_Your goal_: Quote the lines of the data below verbatim, beginning at the line that contains "Click the Help lifebuoy icon" and ending at the last line, both included, and excluding pictures.

_Supplied material_:
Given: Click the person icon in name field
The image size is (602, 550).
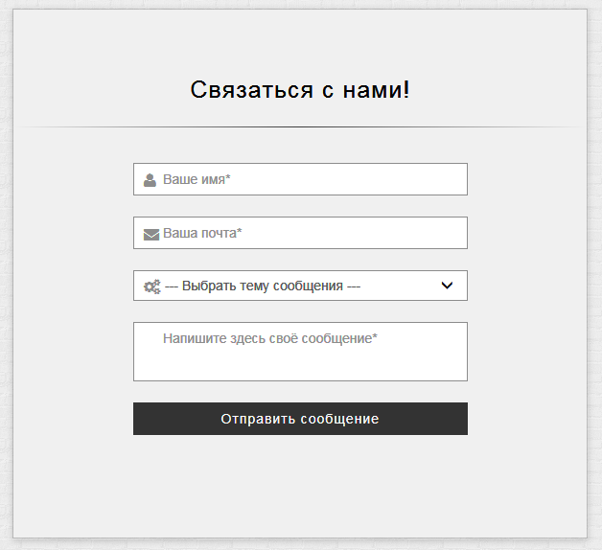Looking at the screenshot, I should click(x=150, y=180).
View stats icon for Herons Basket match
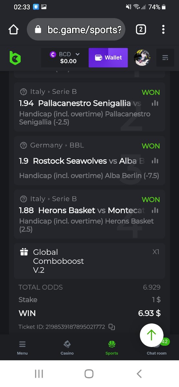Viewport: 179px width, 387px height. 155,210
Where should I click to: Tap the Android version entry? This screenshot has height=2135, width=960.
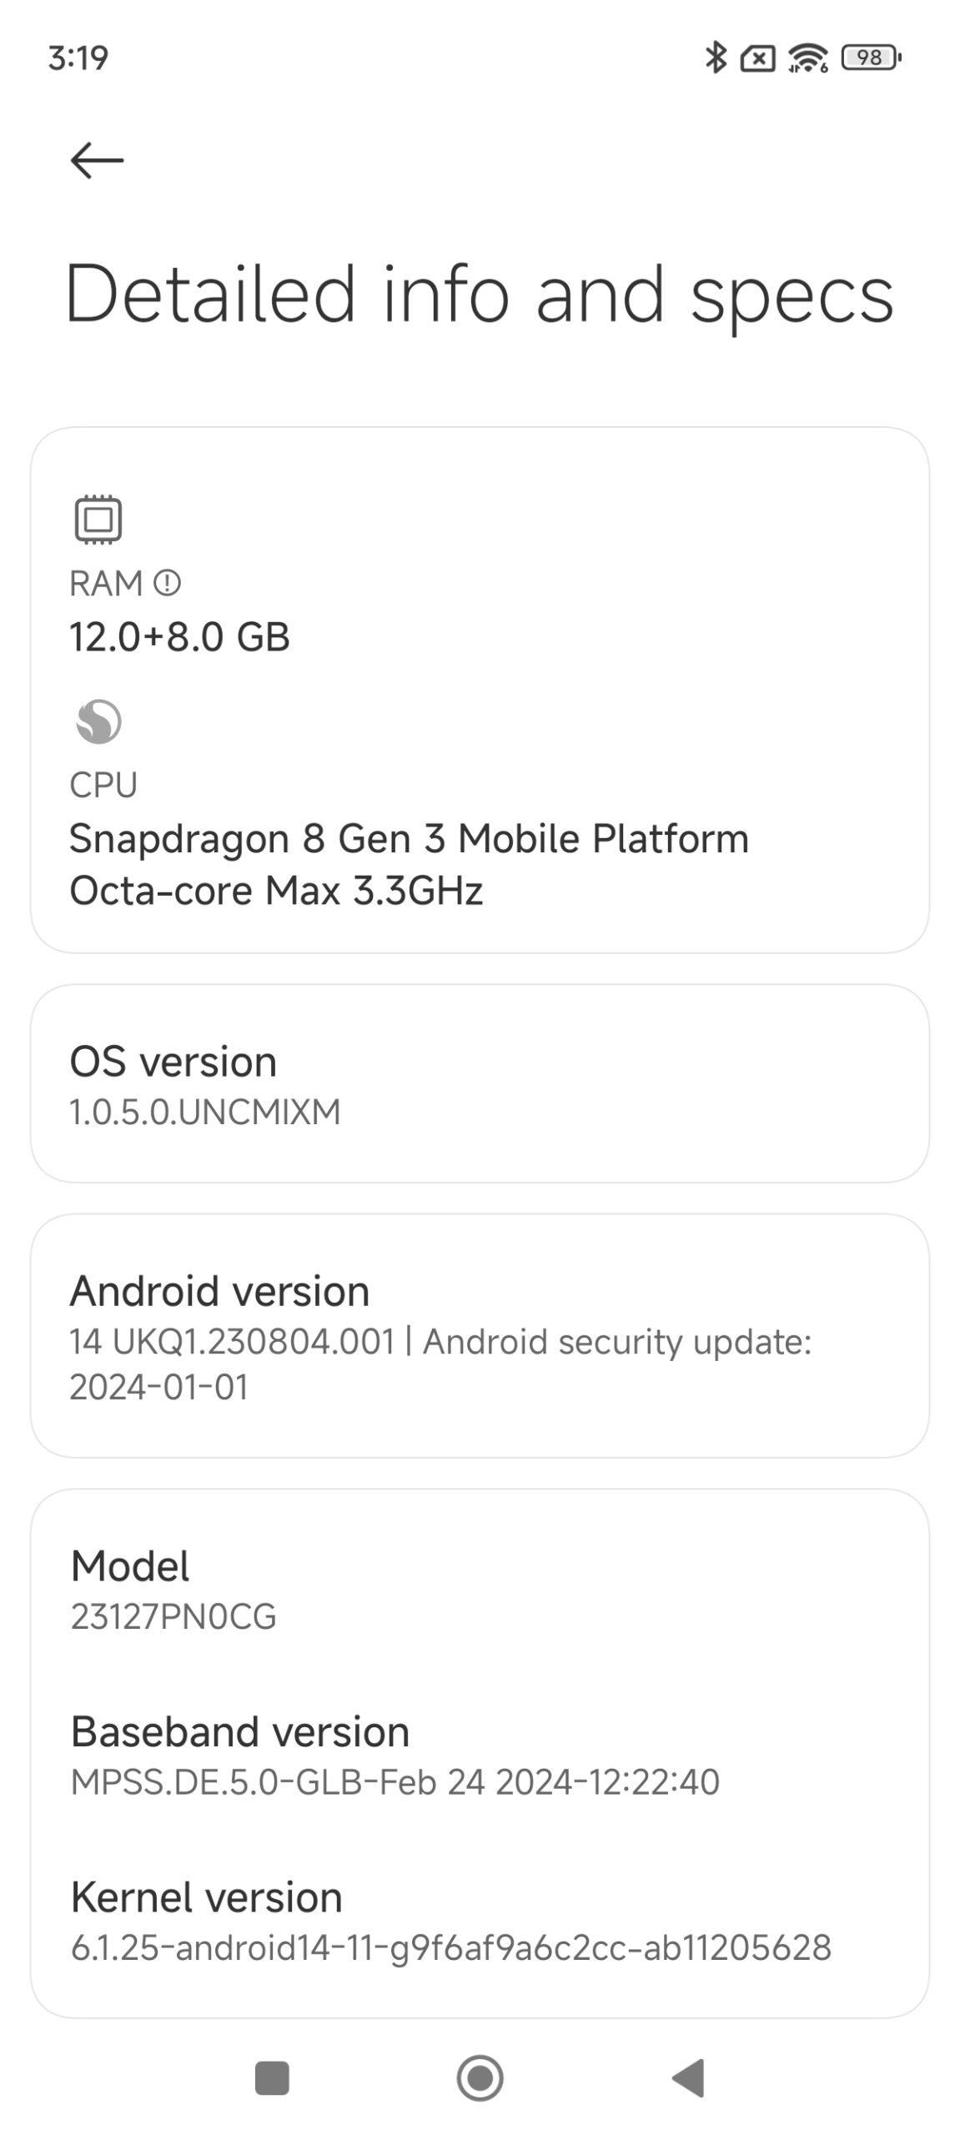[480, 1335]
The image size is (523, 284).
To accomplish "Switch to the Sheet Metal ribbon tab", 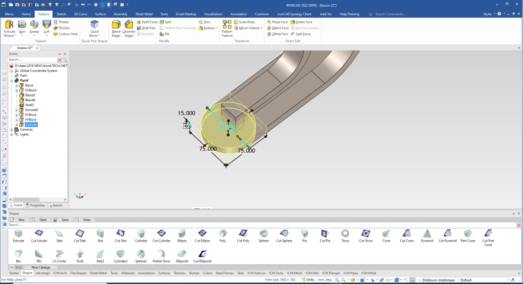I will pos(143,14).
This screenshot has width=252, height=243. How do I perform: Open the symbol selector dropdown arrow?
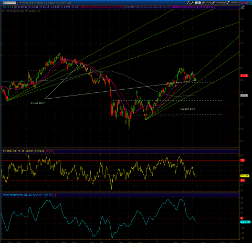click(x=18, y=3)
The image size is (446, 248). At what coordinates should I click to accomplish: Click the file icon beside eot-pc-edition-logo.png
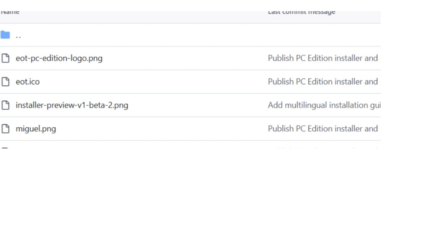[5, 58]
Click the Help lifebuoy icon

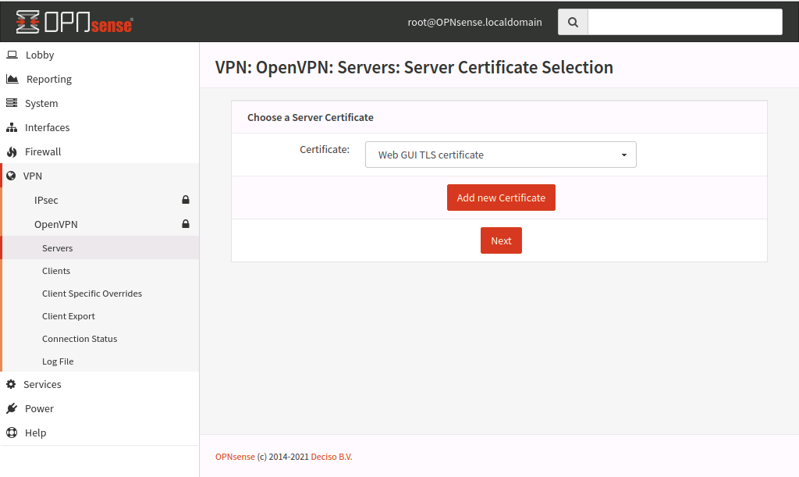coord(12,433)
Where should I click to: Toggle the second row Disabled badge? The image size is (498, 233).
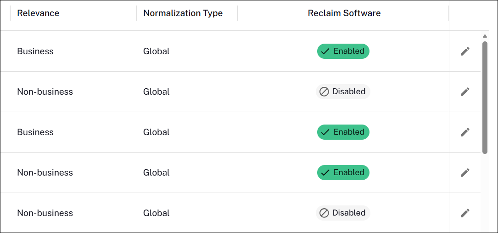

_Result of the task_:
Click the Help lifebuoy icon

coord(12,433)
Where should I click to: Toggle the second row Disabled badge? The image size is (498, 233).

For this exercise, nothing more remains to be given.